The US Federal Trade Commission said it has approved a settlement with Intel, the anti-competitive chip maker, that resolves charges the company illegally stifled competition for a decade.
Intel has agreed a number of restrictions on its activities, in return for remaining able to pretend it has done nothing wrong.
FTC chairman Jon Leibowitz reckons the settlement addresses "Intel’s anti-competitive conduct in a way that may not have been available in a final judgment years from now."
The settlement prohibits Intel from using threats, bundled prices, or other offers to exclude or hamper competition or otherwise unreasonably inhibit the sale of competitive CPUs or GPUs. The settlement also prohibits Intel from deceiving computer manufacturers about the performance of non-Intel CPUs or GPUs.
"Everyone," said Leibowitz, "including Intel, gets a greater degree of certainty about the rules of the road going forward, which allows all the companies in this dynamic industry to move ahead and build better, more innovative products."
The FTC sued Intel in December 2009 alleging that the company used anticompetitive tactics to cut off rivals’ access to the marketplace and deprive consumers of choice and innovation in CPUs. The action also challenged Intel’s conduct in markets for graphics processing units and other chips.
Now, Intel must stop leaning on its customers to get them to ignore x86 processors made by other companies.
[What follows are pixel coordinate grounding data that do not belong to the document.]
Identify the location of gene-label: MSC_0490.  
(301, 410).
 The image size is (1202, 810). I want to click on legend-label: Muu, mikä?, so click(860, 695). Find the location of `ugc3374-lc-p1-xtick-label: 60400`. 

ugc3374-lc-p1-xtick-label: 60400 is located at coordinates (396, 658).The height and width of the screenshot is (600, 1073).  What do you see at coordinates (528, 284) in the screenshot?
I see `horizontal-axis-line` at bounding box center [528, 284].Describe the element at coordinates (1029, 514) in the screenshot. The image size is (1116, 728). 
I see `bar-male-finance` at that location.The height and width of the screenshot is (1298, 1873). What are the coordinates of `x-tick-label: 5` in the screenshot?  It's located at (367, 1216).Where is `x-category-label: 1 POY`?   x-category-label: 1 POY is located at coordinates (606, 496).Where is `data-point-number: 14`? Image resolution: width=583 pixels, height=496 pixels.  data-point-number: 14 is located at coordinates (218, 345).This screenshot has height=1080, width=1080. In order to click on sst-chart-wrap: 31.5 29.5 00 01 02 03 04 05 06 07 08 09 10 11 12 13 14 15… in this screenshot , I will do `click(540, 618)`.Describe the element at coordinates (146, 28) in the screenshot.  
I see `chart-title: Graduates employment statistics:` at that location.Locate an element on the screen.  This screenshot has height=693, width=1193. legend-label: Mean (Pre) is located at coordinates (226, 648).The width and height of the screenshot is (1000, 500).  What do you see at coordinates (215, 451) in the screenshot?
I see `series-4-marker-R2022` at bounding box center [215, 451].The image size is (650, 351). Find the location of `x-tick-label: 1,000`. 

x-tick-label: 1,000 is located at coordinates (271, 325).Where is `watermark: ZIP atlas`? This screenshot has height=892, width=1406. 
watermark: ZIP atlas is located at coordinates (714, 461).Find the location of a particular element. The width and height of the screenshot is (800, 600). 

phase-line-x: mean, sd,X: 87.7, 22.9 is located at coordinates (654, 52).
Taiwanese x86 chip maker VIA is specifically mentioned in the settlement, as the FTC insists Intel should offer to extend Via’s x86 licensing agreement for five years beyond the current agreement, which expires in 2013.
The regulator also insists Intel modifies its intellectual property agreements with AMD, Nvidia, and Via so that they have more freedom to consider mergers or joint ventures with other companies, without the threat of being sued by Intel for patent infringement.
The settlement order also gives manufacturers of complementary products such as discrete GPUs assured access to Intel’s CPU architecture for the next six years, the FTC said.
And Intel has been told to maintain the PCI Express Bus interface for at least six years in a way that will not limit the performance of graphics processing chips.
Leibowitz claimed the case demonstrates that "the FTC is willing to challenge anti-competitive conduct by even the most powerful companies in the fastest-moving industries.”
A copy of the judgement, which is open for public debate until September 7, 2010, is in a pdf on Intel's site here.